◆ **Task material**
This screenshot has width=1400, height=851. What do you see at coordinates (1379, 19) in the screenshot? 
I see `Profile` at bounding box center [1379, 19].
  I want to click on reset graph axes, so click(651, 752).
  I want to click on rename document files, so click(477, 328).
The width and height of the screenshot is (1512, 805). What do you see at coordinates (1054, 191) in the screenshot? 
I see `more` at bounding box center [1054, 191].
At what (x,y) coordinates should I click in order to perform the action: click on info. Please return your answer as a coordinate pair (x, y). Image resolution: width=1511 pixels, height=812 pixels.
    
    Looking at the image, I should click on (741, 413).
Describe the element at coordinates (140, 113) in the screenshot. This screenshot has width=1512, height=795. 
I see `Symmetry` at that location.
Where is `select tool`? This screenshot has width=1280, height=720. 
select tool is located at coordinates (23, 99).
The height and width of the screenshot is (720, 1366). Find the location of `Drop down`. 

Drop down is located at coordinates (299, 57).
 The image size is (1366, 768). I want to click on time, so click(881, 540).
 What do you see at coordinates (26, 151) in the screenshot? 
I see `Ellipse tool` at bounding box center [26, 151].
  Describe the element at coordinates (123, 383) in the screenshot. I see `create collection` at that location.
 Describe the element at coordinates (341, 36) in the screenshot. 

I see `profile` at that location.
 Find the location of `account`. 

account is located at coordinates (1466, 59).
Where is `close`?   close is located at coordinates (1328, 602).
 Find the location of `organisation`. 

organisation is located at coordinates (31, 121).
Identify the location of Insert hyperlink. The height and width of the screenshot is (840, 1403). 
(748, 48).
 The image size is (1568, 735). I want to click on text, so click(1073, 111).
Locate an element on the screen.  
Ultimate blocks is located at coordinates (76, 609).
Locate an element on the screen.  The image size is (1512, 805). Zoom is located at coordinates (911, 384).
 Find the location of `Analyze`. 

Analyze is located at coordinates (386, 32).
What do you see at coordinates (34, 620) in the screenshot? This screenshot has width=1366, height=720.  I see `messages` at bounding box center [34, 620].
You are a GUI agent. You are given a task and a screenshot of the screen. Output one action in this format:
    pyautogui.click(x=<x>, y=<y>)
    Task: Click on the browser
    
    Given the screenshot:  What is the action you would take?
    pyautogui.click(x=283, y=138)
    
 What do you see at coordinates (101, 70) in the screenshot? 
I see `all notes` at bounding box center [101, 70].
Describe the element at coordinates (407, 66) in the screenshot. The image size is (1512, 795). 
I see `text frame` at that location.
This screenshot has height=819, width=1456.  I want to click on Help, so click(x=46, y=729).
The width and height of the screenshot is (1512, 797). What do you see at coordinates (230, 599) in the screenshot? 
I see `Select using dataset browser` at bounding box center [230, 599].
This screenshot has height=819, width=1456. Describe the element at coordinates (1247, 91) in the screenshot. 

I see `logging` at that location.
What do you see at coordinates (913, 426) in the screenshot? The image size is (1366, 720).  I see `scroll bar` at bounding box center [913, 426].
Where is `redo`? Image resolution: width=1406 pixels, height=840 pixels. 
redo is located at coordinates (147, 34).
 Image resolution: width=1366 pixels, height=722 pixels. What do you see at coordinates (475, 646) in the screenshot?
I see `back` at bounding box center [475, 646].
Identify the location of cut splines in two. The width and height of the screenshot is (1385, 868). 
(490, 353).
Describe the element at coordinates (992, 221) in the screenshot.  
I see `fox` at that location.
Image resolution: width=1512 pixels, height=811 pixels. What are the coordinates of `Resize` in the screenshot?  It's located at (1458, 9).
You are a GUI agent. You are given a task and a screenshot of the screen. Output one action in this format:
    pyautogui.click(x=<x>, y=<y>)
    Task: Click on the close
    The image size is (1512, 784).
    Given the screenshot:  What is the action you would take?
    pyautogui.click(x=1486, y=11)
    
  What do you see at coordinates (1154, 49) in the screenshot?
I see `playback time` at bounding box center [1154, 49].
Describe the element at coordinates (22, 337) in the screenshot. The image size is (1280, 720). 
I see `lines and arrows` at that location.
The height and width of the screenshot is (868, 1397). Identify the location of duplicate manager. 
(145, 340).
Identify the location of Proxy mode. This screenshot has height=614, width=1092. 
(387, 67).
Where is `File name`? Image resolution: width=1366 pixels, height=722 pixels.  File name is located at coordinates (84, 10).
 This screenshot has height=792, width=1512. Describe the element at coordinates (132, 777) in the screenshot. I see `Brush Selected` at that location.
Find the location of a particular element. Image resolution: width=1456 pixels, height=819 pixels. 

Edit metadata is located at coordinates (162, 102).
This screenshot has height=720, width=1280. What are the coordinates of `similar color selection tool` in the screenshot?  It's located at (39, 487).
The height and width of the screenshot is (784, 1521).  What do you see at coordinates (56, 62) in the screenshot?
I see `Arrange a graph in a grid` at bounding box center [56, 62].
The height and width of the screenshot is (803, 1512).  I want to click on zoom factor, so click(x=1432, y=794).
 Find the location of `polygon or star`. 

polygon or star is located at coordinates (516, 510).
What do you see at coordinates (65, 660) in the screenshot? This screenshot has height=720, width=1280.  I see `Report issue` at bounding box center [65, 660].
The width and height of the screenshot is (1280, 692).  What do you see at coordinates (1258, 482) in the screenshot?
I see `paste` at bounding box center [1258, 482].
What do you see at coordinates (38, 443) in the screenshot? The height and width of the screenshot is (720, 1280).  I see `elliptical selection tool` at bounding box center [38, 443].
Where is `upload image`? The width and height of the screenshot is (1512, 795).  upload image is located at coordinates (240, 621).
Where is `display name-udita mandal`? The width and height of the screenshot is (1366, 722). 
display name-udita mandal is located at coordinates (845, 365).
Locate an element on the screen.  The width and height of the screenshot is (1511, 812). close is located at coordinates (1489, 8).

◆ **Set exercise**
Quote the part of the records that opens with the line containing "Image resolution: width=1512" and closes with the line containing "Edit metadata is", including both of those lines.

◆ **Answer**
Image resolution: width=1512 pixels, height=811 pixels. What are the coordinates of `Resize` in the screenshot?  It's located at (1458, 9).
You are a GUI agent. You are given a task and a screenshot of the screen. Output one action in this format:
    pyautogui.click(x=<x>, y=<y>)
    Task: Click on the close
    The image size is (1512, 784).
    Given the screenshot:  What is the action you would take?
    pyautogui.click(x=1486, y=11)
    
  What do you see at coordinates (1154, 49) in the screenshot?
I see `playback time` at bounding box center [1154, 49].
Describe the element at coordinates (22, 337) in the screenshot. The image size is (1280, 720). 
I see `lines and arrows` at that location.
The height and width of the screenshot is (868, 1397). Identify the location of duplicate manager. 
(145, 340).
Identify the location of Proxy mode. This screenshot has height=614, width=1092. 
(387, 67).
Where is `File name`? Image resolution: width=1366 pixels, height=722 pixels.  File name is located at coordinates (84, 10).
 This screenshot has height=792, width=1512. Describe the element at coordinates (132, 777) in the screenshot. I see `Brush Selected` at that location.
Find the location of a particular element. Image resolution: width=1456 pixels, height=819 pixels. 

Edit metadata is located at coordinates (162, 102).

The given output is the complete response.